Material for the task below:

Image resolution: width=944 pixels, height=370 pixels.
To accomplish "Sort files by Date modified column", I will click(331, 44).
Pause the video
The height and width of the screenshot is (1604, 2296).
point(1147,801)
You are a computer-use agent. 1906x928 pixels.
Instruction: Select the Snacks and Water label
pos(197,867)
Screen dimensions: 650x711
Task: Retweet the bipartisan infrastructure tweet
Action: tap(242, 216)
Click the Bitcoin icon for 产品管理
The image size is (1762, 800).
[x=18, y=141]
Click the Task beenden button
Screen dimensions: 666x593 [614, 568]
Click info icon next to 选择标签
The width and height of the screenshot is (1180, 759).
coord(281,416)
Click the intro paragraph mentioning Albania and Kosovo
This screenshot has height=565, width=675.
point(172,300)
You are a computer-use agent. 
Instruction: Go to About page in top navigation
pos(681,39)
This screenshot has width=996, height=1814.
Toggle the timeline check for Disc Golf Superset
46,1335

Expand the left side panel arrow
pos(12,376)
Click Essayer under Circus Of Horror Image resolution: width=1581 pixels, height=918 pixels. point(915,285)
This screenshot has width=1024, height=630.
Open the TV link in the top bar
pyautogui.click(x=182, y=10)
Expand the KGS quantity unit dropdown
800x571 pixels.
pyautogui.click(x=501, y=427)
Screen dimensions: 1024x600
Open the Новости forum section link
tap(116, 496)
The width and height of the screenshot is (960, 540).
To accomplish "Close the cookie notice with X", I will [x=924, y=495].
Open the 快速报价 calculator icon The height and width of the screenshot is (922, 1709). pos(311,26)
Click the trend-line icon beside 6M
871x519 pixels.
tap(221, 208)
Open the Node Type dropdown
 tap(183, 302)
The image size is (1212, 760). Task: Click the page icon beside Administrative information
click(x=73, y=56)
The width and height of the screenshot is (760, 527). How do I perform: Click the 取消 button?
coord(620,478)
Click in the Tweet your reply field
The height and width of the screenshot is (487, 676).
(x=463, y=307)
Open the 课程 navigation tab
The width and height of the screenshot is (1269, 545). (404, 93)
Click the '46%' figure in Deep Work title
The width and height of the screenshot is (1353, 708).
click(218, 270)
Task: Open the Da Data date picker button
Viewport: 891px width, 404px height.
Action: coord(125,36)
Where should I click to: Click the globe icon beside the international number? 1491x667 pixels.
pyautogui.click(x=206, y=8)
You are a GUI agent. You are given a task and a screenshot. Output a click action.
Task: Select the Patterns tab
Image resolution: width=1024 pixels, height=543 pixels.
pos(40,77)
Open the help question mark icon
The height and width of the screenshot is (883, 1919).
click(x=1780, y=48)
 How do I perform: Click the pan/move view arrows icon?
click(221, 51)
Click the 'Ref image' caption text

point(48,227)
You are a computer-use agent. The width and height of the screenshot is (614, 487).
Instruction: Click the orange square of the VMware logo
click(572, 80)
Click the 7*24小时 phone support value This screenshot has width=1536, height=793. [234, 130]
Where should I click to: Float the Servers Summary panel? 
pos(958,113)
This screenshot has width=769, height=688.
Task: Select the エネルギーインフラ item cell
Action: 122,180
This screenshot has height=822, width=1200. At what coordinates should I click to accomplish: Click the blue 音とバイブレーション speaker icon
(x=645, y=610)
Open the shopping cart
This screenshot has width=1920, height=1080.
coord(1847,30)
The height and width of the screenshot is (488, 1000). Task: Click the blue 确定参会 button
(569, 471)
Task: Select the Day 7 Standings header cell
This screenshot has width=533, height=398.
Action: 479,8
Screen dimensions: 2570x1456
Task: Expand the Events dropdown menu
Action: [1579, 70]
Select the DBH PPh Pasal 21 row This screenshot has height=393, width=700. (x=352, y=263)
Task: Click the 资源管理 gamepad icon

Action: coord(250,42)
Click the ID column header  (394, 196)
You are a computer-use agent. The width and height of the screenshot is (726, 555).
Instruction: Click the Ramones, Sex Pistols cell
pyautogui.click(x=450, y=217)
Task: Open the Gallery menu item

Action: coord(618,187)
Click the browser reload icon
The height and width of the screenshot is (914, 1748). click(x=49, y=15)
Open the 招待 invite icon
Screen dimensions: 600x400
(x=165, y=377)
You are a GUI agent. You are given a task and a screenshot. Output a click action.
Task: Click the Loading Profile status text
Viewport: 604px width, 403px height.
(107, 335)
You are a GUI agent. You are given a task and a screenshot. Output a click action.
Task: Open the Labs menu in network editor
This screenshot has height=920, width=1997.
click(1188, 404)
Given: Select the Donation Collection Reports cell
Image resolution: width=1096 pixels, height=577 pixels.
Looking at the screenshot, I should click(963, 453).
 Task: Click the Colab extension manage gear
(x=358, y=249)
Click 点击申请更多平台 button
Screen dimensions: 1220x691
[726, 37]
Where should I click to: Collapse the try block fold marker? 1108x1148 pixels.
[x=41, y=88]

End of Material for the task.

Problem statement: The records above must be repeated exactly, every one of them.

Solution to the problem:
Image resolution: width=944 pixels, height=370 pixels.
To accomplish "Sort files by Date modified column", I will click(331, 44).
Pause the video
The height and width of the screenshot is (1604, 2296).
point(1147,801)
You are a computer-use agent. 1906x928 pixels.
Instruction: Select the Snacks and Water label
pos(197,867)
Screen dimensions: 650x711
Task: Retweet the bipartisan infrastructure tweet
Action: tap(242, 216)
Click the Bitcoin icon for 产品管理
The image size is (1762, 800).
[x=18, y=141]
Click the Task beenden button
Screen dimensions: 666x593 [614, 568]
Click info icon next to 选择标签
The width and height of the screenshot is (1180, 759).
coord(281,416)
Click the intro paragraph mentioning Albania and Kosovo
This screenshot has height=565, width=675.
point(172,300)
You are a computer-use agent. 
Instruction: Go to About page in top navigation
pos(681,39)
This screenshot has width=996, height=1814.
Toggle the timeline check for Disc Golf Superset
46,1335

Expand the left side panel arrow
pos(12,376)
Click Essayer under Circus Of Horror Image resolution: width=1581 pixels, height=918 pixels. point(915,285)
This screenshot has width=1024, height=630.
Open the TV link in the top bar
pyautogui.click(x=182, y=10)
Expand the KGS quantity unit dropdown
800x571 pixels.
pyautogui.click(x=501, y=427)
Screen dimensions: 1024x600
Open the Новости forum section link
tap(116, 496)
The width and height of the screenshot is (960, 540).
To accomplish "Close the cookie notice with X", I will [x=924, y=495].
Open the 快速报价 calculator icon The height and width of the screenshot is (922, 1709). pos(311,26)
Click the trend-line icon beside 6M
871x519 pixels.
tap(221, 208)
Open the Node Type dropdown
 tap(183, 302)
The image size is (1212, 760). Task: Click the page icon beside Administrative information
click(x=73, y=56)
The width and height of the screenshot is (760, 527). How do I perform: Click the 取消 button?
coord(620,478)
Click in the Tweet your reply field
The height and width of the screenshot is (487, 676).
(x=463, y=307)
Open the 课程 navigation tab
The width and height of the screenshot is (1269, 545). (404, 93)
Click the '46%' figure in Deep Work title
The width and height of the screenshot is (1353, 708).
click(218, 270)
Task: Open the Da Data date picker button
Viewport: 891px width, 404px height.
Action: coord(125,36)
Where should I click to: Click the globe icon beside the international number? 1491x667 pixels.
pyautogui.click(x=206, y=8)
You are a GUI agent. You are given a task and a screenshot. Output a click action.
Task: Select the Patterns tab
Image resolution: width=1024 pixels, height=543 pixels.
pos(40,77)
Open the help question mark icon
The height and width of the screenshot is (883, 1919).
click(x=1780, y=48)
 How do I perform: Click the pan/move view arrows icon?
click(221, 51)
Click the 'Ref image' caption text

point(48,227)
You are a computer-use agent. The width and height of the screenshot is (614, 487).
Instruction: Click the orange square of the VMware logo
click(572, 80)
Click the 7*24小时 phone support value This screenshot has width=1536, height=793. [234, 130]
Where should I click to: Float the Servers Summary panel? 
pos(958,113)
This screenshot has width=769, height=688.
Task: Select the エネルギーインフラ item cell
Action: 122,180
This screenshot has height=822, width=1200. At what coordinates should I click to accomplish: Click the blue 音とバイブレーション speaker icon
(x=645, y=610)
Open the shopping cart
This screenshot has width=1920, height=1080.
coord(1847,30)
The height and width of the screenshot is (488, 1000). Task: Click the blue 确定参会 button
(569, 471)
Task: Select the Day 7 Standings header cell
This screenshot has width=533, height=398.
Action: 479,8
Screen dimensions: 2570x1456
Task: Expand the Events dropdown menu
Action: [1579, 70]
Select the DBH PPh Pasal 21 row This screenshot has height=393, width=700. (x=352, y=263)
Task: Click the 资源管理 gamepad icon

Action: coord(250,42)
Click the ID column header  (394, 196)
You are a computer-use agent. The width and height of the screenshot is (726, 555).
Instruction: Click the Ramones, Sex Pistols cell
pyautogui.click(x=450, y=217)
Task: Open the Gallery menu item

Action: coord(618,187)
Click the browser reload icon
The height and width of the screenshot is (914, 1748). click(x=49, y=15)
Open the 招待 invite icon
Screen dimensions: 600x400
(x=165, y=377)
You are a GUI agent. You are given a task and a screenshot. Output a click action.
Task: Click the Loading Profile status text
Viewport: 604px width, 403px height.
(107, 335)
You are a GUI agent. You are given a task and a screenshot. Output a click action.
Task: Open the Labs menu in network editor
This screenshot has height=920, width=1997.
click(1188, 404)
Given: Select the Donation Collection Reports cell
Image resolution: width=1096 pixels, height=577 pixels.
Looking at the screenshot, I should click(963, 453).
 Task: Click the Colab extension manage gear
(x=358, y=249)
Click 点击申请更多平台 button
Screen dimensions: 1220x691
[726, 37]
Where should I click to: Collapse the try block fold marker? 1108x1148 pixels.
[x=41, y=88]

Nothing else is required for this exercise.